En juin prochain, les journalistes congolais vont tenir leur congrès national ordinaire afin de procéder à l’élection de nouveaux animateurs de l’Union nationale de la presse congolaise –UNPC.
Nul n’ignore que cet organe fédérateur revêtait une grande importance pendant la deuxième République. Ancien journaliste, le président Mobutu accordait un intérêt particulier à tout ce qui touchait à cette profession. Pour le démontrer, il n’avait pas du tout hésité à doter l’UNPC d’un vaste appartement dans l’immeuble Moanda situé dans la commune de la Gombe. Le président de cet organe avait rang de Commissaire d’Etat (ministre), et le secrétaire général celui de Secrétaire d’Etat.
L’UNPC bénéficiait de l’estime et la considération aussi bien sur le plan national qu’international. Mais, depuis des décennies, l’UNPC est confrontée à de sérieux problèmes qui ont miné son fonctionnement, et handicapé son travail. Etant donné l’importance de cette rencontre, les journalistes souhaitent que la liberté leur soit laissée de choisir librement les nouveaux animateurs de cet organe.

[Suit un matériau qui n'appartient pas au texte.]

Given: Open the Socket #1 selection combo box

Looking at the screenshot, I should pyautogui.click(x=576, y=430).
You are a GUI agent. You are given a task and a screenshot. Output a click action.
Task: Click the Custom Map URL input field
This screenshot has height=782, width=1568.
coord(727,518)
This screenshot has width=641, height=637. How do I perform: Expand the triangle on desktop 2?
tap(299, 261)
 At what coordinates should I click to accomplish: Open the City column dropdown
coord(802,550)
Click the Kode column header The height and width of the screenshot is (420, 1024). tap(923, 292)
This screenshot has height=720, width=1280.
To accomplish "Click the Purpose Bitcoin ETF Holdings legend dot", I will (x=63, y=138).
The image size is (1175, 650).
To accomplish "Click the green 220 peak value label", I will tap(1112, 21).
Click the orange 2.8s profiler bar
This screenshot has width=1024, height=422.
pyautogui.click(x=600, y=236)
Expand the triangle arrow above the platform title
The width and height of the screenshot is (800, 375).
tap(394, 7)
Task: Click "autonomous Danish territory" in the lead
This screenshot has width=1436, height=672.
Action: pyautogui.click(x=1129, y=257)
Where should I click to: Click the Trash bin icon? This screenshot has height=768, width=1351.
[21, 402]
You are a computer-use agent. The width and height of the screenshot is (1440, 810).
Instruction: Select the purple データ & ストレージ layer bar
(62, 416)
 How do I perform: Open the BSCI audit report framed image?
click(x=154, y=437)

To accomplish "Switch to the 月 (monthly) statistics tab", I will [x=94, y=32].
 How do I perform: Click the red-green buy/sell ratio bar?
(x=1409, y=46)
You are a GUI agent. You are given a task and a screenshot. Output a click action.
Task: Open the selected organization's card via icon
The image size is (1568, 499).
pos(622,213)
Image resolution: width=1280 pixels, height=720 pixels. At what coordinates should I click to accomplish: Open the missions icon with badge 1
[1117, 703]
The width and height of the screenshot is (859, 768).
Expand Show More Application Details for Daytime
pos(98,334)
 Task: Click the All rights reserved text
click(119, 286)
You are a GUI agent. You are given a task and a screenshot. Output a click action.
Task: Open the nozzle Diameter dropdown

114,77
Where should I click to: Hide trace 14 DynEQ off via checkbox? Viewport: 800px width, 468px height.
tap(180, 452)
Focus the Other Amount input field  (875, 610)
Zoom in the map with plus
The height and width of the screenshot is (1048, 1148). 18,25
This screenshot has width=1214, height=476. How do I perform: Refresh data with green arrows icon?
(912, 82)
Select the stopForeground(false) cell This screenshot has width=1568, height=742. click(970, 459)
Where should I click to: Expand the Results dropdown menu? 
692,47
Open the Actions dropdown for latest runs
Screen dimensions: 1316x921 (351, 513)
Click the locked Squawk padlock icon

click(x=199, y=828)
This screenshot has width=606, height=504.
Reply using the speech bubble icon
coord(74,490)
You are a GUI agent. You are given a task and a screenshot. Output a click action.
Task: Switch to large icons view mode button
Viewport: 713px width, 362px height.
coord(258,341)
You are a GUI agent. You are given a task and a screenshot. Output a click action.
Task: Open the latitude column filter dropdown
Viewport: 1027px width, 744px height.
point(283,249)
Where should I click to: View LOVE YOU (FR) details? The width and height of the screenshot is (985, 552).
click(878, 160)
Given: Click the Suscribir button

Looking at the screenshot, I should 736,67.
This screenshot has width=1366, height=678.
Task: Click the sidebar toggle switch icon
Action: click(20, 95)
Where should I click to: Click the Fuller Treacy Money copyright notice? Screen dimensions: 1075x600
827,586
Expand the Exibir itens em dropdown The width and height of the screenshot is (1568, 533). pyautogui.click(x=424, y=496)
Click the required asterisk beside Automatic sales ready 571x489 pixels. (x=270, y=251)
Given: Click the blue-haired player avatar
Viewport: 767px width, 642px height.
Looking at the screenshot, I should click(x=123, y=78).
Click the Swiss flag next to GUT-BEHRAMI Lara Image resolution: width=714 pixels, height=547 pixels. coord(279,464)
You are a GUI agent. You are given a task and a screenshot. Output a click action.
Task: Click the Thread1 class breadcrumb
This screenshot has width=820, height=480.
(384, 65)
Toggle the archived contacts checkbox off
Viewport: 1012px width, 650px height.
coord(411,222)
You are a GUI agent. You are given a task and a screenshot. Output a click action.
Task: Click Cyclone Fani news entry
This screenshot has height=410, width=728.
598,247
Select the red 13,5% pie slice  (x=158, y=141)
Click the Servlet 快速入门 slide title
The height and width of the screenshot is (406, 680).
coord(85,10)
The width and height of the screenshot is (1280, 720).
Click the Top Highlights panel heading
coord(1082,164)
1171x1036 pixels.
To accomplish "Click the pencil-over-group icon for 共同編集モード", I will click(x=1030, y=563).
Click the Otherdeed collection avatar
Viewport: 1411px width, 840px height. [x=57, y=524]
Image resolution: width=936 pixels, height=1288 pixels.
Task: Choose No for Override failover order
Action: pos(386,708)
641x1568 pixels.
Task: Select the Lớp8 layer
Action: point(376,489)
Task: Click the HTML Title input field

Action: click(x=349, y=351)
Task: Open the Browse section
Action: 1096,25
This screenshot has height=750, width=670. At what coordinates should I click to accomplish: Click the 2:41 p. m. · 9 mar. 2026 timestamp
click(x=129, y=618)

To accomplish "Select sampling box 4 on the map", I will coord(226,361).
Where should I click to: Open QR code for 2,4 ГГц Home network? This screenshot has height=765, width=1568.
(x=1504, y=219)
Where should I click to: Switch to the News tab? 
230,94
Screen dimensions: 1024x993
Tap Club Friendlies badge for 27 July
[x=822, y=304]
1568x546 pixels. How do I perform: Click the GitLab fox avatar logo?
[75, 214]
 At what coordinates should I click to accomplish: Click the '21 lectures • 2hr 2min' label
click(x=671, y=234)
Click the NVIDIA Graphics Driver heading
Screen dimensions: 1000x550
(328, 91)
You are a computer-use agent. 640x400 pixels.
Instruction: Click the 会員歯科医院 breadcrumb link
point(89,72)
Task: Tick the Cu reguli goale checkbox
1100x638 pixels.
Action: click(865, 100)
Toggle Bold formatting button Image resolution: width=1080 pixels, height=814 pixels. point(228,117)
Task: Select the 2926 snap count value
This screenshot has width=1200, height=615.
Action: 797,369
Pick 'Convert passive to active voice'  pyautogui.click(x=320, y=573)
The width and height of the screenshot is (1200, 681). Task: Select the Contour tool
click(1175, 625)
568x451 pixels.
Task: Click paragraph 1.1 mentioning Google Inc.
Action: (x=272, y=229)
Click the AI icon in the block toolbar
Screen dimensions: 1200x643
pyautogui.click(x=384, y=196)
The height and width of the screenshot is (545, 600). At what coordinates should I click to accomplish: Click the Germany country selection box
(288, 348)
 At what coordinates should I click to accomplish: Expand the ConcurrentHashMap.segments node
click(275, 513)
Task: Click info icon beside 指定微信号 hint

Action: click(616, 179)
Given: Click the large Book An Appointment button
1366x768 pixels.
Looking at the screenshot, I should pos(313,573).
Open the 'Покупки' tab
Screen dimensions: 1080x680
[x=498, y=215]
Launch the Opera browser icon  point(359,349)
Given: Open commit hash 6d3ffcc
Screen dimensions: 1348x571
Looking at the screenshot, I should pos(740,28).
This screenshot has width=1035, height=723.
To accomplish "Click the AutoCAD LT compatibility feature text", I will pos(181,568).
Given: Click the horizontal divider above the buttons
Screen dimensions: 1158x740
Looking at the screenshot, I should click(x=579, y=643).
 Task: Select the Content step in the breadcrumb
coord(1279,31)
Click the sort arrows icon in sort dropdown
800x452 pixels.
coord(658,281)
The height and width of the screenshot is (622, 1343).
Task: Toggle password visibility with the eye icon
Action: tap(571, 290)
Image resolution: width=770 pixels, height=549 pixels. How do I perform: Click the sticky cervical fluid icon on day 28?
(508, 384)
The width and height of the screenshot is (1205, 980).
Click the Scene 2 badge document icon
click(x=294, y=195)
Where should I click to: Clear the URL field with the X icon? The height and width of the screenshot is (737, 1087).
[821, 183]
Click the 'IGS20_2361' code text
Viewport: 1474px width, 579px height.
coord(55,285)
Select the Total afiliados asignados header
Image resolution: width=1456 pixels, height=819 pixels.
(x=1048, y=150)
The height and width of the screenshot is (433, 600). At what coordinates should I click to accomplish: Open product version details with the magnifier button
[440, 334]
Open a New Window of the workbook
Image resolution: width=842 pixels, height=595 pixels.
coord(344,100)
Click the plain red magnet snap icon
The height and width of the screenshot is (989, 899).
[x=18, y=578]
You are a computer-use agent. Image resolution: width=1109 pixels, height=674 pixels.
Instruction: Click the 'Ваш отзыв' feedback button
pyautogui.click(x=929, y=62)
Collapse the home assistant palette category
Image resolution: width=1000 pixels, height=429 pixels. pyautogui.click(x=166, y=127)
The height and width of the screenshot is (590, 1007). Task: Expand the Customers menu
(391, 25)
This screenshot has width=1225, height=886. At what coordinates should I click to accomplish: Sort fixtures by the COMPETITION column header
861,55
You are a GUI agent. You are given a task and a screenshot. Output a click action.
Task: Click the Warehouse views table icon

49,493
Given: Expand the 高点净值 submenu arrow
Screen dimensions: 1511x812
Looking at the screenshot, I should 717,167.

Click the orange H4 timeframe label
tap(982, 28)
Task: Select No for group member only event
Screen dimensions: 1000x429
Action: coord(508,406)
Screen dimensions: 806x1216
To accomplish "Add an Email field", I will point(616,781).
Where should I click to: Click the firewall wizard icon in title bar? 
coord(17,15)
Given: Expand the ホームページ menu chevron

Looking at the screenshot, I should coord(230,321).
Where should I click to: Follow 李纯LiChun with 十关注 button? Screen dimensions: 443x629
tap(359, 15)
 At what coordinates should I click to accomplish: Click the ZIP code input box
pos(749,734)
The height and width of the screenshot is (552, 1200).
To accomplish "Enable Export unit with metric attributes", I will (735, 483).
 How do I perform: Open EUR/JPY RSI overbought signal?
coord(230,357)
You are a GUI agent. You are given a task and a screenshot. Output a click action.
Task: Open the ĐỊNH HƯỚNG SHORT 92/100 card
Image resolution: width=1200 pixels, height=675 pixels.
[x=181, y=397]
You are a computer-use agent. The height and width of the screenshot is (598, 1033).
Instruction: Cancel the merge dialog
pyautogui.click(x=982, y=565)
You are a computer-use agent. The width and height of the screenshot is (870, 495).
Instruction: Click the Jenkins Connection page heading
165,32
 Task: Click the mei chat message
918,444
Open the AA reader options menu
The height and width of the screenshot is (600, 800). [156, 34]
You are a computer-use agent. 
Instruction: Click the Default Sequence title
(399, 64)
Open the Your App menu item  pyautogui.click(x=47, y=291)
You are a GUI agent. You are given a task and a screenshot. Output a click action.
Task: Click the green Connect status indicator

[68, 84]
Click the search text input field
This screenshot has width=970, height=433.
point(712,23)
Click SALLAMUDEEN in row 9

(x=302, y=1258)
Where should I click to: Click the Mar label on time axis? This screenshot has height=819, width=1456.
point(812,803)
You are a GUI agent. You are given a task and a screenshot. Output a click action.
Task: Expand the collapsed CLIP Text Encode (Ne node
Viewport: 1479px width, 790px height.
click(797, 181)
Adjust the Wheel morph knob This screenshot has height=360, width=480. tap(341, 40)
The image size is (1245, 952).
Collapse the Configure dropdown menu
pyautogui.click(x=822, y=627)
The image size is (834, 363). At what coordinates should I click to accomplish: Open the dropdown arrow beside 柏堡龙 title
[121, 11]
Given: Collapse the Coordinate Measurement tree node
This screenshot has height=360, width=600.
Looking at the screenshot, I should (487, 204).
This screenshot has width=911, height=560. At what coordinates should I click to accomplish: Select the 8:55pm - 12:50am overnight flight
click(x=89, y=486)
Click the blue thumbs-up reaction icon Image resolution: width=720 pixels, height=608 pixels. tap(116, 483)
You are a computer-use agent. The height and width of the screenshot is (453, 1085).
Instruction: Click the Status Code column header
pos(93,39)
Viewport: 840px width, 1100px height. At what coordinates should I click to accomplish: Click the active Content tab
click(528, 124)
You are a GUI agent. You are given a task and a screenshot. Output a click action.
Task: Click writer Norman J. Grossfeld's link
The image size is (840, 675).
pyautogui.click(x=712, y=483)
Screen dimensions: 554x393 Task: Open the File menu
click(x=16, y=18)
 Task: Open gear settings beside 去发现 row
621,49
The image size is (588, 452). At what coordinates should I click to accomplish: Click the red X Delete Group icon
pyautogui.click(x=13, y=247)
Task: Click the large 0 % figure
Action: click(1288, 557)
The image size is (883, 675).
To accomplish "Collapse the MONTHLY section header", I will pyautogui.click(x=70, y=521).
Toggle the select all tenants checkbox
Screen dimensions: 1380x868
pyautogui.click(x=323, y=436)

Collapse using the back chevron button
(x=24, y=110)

Ils tiennent à ce que les autorités tiennent compte du statut de l’UNPC qui est libre et indépendante. Et pas un service du ministère de la communication et médias. Il est anormal qu’à l’ère de nouvelles technologies de l’information et de la communication, les journalistes congolais soient des laissés pour compte, ne sachant souvent pas à quel organe se fier dès qu’ils subissent des intimidations ou des menaces de la part de certains milieux.
Le souhait de tous est que le Congrès national de la presse marque une étape majeure dans l’histoire de l’UNPC pour l’autorégulation des médias en RDC telle que voulu par les états généraux de la communication et des médias tenus en janvier 2022.